We've been having some big trouble here over the last couple of days with email delivery to McAfee customers: messages have begun to bounce with
Jun 9 17:57:30 mailer delivery/smtp: 1BC0F232B9: to=<firstname.lastname@example.org>, relay=b.com.inbound15.mxlogicmx.net[126.96.36.199]:25, conn_use=145, delay=20881, delays=20800/81/0.19/0.12, dsn=4.0.0, status=deferred (host b.com.inbound15.mxlogicmx.net[188.8.131.52] said: 451 Exceeding connection limit: RBLDNSD (a0927755.0.18328025.00-2294.33131513.p01c11m095.mxlogic.net) (Mode: normal) (in reply to RCPT TO command))
and as a result we're holding tens of thousands of valid emails.
To be clear here: nothing has changed on our end in months. We are delivering the same content to the same customers at the same volume. All of these emails are communication between paying customers of our product. These are very well known IPs.

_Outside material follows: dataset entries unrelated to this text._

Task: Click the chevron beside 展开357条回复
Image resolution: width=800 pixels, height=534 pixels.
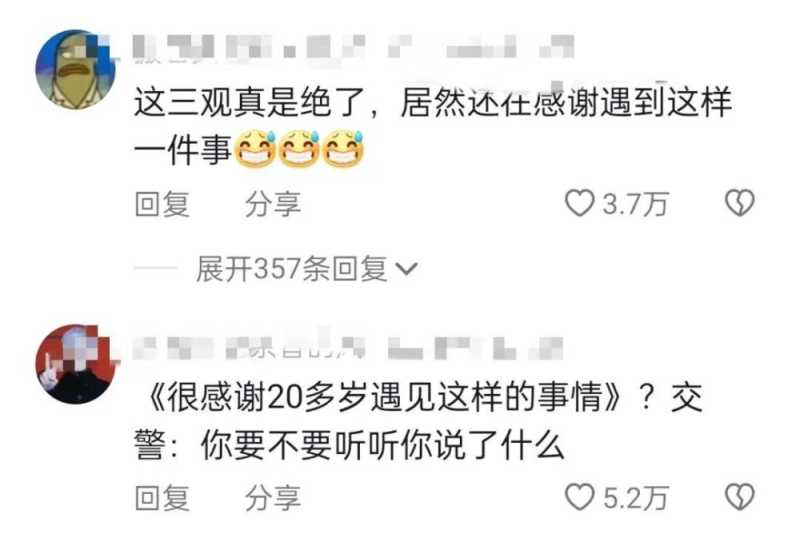Action: 407,269
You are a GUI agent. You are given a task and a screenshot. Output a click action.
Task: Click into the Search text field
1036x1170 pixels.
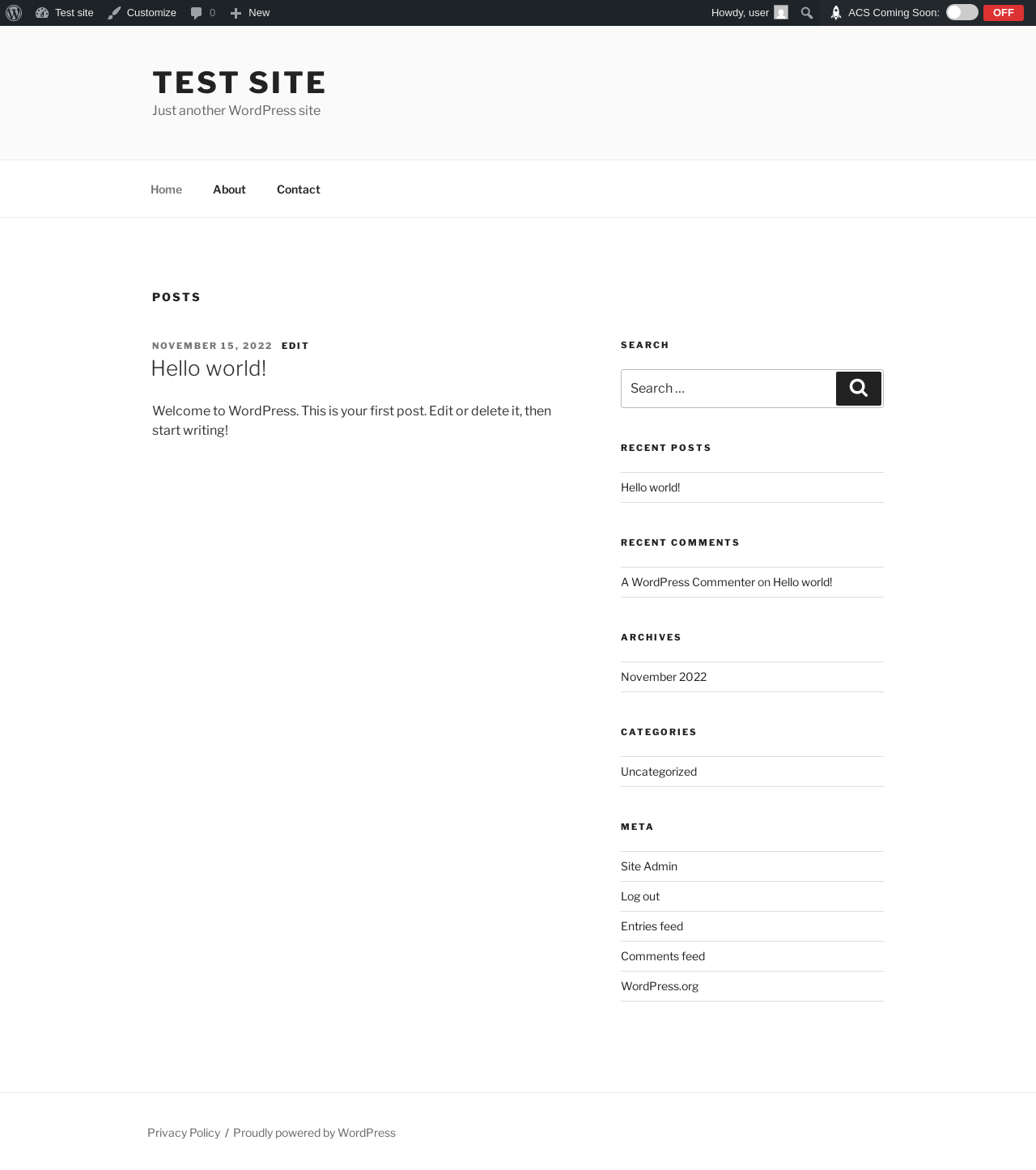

So far in postfix I've reduced our concurrent delivery to 2 connections per recipient domain, and added a 1 second rate delay between deliveries. I've also verified we're using the default backoff of 300 secs minimum to 4000 secs maximum when messages are deferred and retried. Unfortunately it hasn't made a difference.
Apologies for bringing this here, but we've tried multiple avenues and haven't managed to find anyone who can actually help us get this fixed.
Has anyone dealt with this before?
I can confirm that we started experiencing this same issue in the last 24 hours. I wasn't aware that it was narrowed to Mcafee customers. I'm definitely seeing where I can email some domains without issue and certain ones I can't and I'm seeing the 451 error code.
I have also confirmed that all the domains we are getting the error for, contain mxlogic.net in the status code error.
The amount of emails we are sending to each domain varies. Some as few as 2 emails.. others up to ~100.
McAfee added some sort of rate limit protection recently. Maybe its too damn aggressive, but you can disable it.
What a pain this turned out to be. It was four days with no email from our content management system. One of the biggest problems was that this feature got implemented without notice AND that there is no visibility in the administrative console of non-quarantined messages which are blocked, i.e.: unless someone asks you to go hunting for specific missing messages, you won't be notified that they are being blocked.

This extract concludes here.